Loris Marini: right.
Christopher Bergh: And that's what I think a lot of people love. We got into data because it's a creative field. field But when you have your factory and it's breaking down and you don't have these convoluted data journeys with complex relationships, and you don't have that mission control over the whole thing. It makes a lot of stress for people. And then what happens is you end up being a repository for blame because like things go wrong, you've gotta look at it you've gotta figure it out and then it takes weeks to fix it.
And so what I've learned honestly, is observing the whole system, checking every piece along the way. You check the data, you check the integrated data, you check the models, you check the visualizations, you even check. , the governance and security and all those things, you prove to yourself that everything's right.
And then when, on the odd case, when things do go wrong, you admit it and say, Yeah, it's wrong. We're gonna put in a test. So it never happens again. And over time, like our customers, they have thousands of data checks running and thousands of model checks and visualization checks all running against their production process.
Because you want to manage by exception, not by watching things.
Loris Marini: Yeah, definitely. That, that is not scalable. extremely boring, poor use of of money. Yeah. Interesting. So the speed of change he's is I think what makes, differentiates a physical real world factory from an intangible factory that creates intangible products like data and I never thought about it that way. yeah in a real factory, you're trying to optimize for effect, for efficiency as you wanna produce like high quality product at the lowest possible cost so that you increase margin, that's a whole point. But in a data factory, You're trying to do that, obviously, cuz you gotta manage your cloud bills and you wanna be effective and efficient. But nobody's happy with you with just looking at the data product that you created a month ago and having it reliably showing up in their inbox that is taken for granted. It's your next thing, it's your next insight, It's your next
Christopher Bergh: And then that becomes, So the first problem is more of an observation problem. The second problem of how do you actually change things quickly is more of an automation problem. How do you automate the ability to. And judge the impact of a change. And that that has elements of testing and automation and managing environments.
Orchestration, a lot of pieces are involved in that. And likewise, there's a lot of diversity in how different teams, the path that teams operationalize things, their path to production can vary.

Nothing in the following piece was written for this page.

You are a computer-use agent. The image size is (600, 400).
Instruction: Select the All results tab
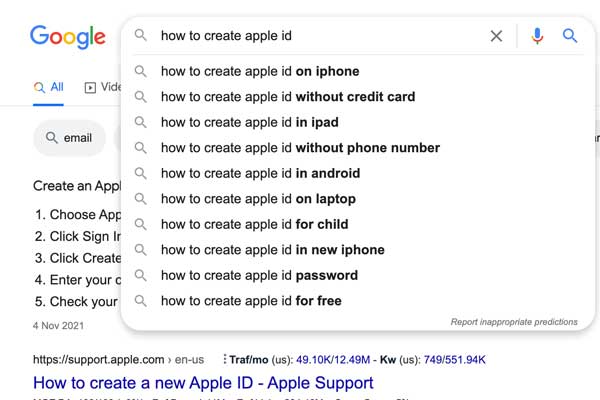(x=48, y=87)
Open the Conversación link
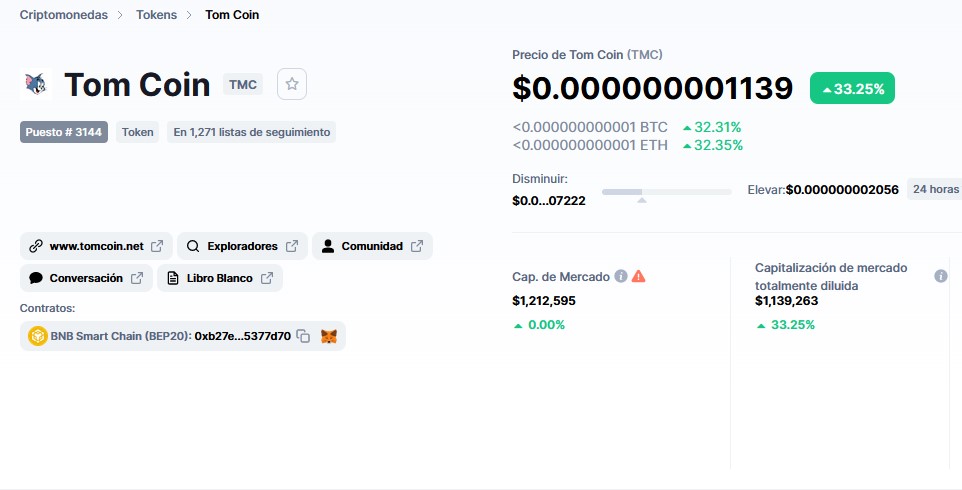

You'll have a centralized IT team with a formal process. You'll have self-service teams just pressing a button on their desktop.
but that ability to iterate quickly and change things quickly, pick up your factory, take a piece, change it has couple aspects that you really want. One is that you need to, when you pick up that factory virtually and change it, you need to judge the impact of your change on everything downstream or the steps beyond where you've made the change.
As an example, I change the name of a table
Loris Marini: Mm-hmm.
Christopher Bergh: Innocuous, right? Did that break the report? Did that break? There's some o other sequel that's building some kind of aggregation table. Did that break the. What about the governance? Like how does that all work? And it's like really easy to do for a data engineer, like just alter table, blah, blah, blah.
It's one line of sequel. But it has this ripple. I have a 24 year old son now who joined Amazon as a software developer, just like his dad. I didn't join Amazon, but I started as a software developer. Very proud of him. But his room was covered in Legos when it was 10, it was a mess.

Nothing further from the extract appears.